The Canberra Times
by Lesley Russell
The need to do more to address the needs of the mentally ill is always in the news and daily on the minds of those who care for these people, but it seems is never a priority for policymakers and politicians.
Neither is it a priority for the pharmaceutical industry. Medications, alone and in combination with other therapies, have an important role to play in the treatment of mental illness.
So it is disturbing to realise that the medicines available today are not particularly effective, and that there are no innovative new medicines on the horizon.
In 2007, the United States' National Institute of Mental Health completed a series of practical trials to assess the effectiveness of currently available medications. Together these studies, on schizophrenia, depression and bipolar disorder enrolled about 10,000 patients at nearly 200 sites. These trials told researchers what they had already surmised from several worrisome public health indicators: the medications available today, even when optimised within a research study, only help some people get better.
The director of the NIMH, Thomas Insel, summarised it this way: ''If we are honest with ourselves and our patients, we need to admit that today's treatments, both medications and psychosocial interventions, may be good but they are not good enough.''
There have been only two major drug discoveries in the mental illness area in the past century; lithium for the treatment of bipolar disorder in 1949 and Thorazine for the treatment of psychosis in 1950.
Almost every major psychiatric drug introduced since has resulted from small changes to Thorazine, and scientists still do not know how these medicines actually work.
Developing a new generation of medications based on truly novel compounds with far greater efficacy and effectiveness will require an evidence-based approach to therapeutic development.
Last year, a group of distinguished scientists, including three Nobel laureates, published a commentary in the journal Science that outlined how the same approaches that have worked to develop new medicines in cancer and immunology can be applied to develop innovative, effective psychiatric medications.
That means understanding the mechanisms responsible for disease, identifying targets and genes through which these mechanisms can be altered, and building the pipeline to create innovative medications.
Who will develop this new generation of medications for people with mental illness? Traditionally this has been the role of the pharmaceutical industry, building on basic research findings that have been largely government funded.
But this traditional model appears to be in trouble as biotechnology and pharmaceutical companies are moving away from work on the central nervous system, citing the difficulty of creating new drugs in this area.
The director of the US National Institutes of Health, Francis Collins, has pronounced himself ''a little frustrated'' with the pharmaceutical industry's apparent inability to rapidly follow up on scientific breakthroughs in many areas. He is pushing ahead with ambitious plans to create a new centre for translational medicine that will do some of the early-stage work for the drug development industry.
Collins's plan, apparently endorsed by President Barack Obama, is to bring together $700 million in NIH-based work under one roof at a National Centre for Advancing Translational Sciences.

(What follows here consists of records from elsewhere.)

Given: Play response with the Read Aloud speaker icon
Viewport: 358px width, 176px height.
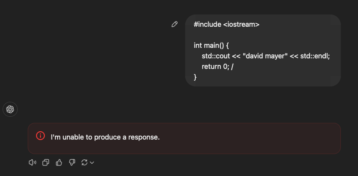Looking at the screenshot, I should (33, 162).
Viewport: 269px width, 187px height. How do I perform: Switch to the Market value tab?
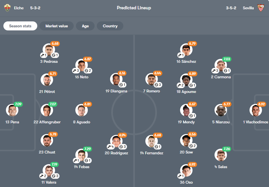click(x=56, y=26)
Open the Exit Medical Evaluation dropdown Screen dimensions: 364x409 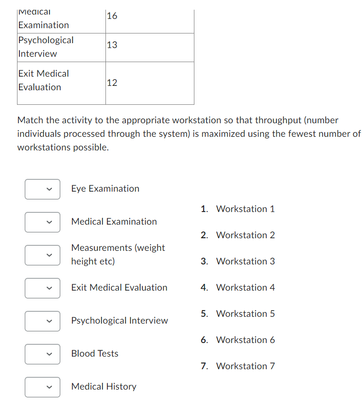[x=42, y=288]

The aim is to enlist government scientists and funding to push pharmaceutical projects through the ''Valley of Death'' – the chasm between a promising scientific discovery and a new treatment for patients.
Whether the Government can succeed where private industry has failed is uncertain, officials acknowledge, but they say doing nothing is not an option.
Insel at the NIMH says that the pharmaceutical industry's departure from this vital research area shows that the government must do something, although he acknowledges the risk: ''Would we be foolish – we being an agency that has never developed drugs and actually doesn't know how to do therapeutics that well – to get into this space?'' he asked.
Will Australia also be bold enough to also enter this arena? Compared to the resources of NIH and the pharmaceutical industry, local funding for translational research is small, but this is offset by the quality and international impact of Australian basic research in the relevant areas.
As the Government pulls together the federal budget, support for development of new therapies for mental illness would be a sound investment and signal a commitment to mental health that has been strikingly missing.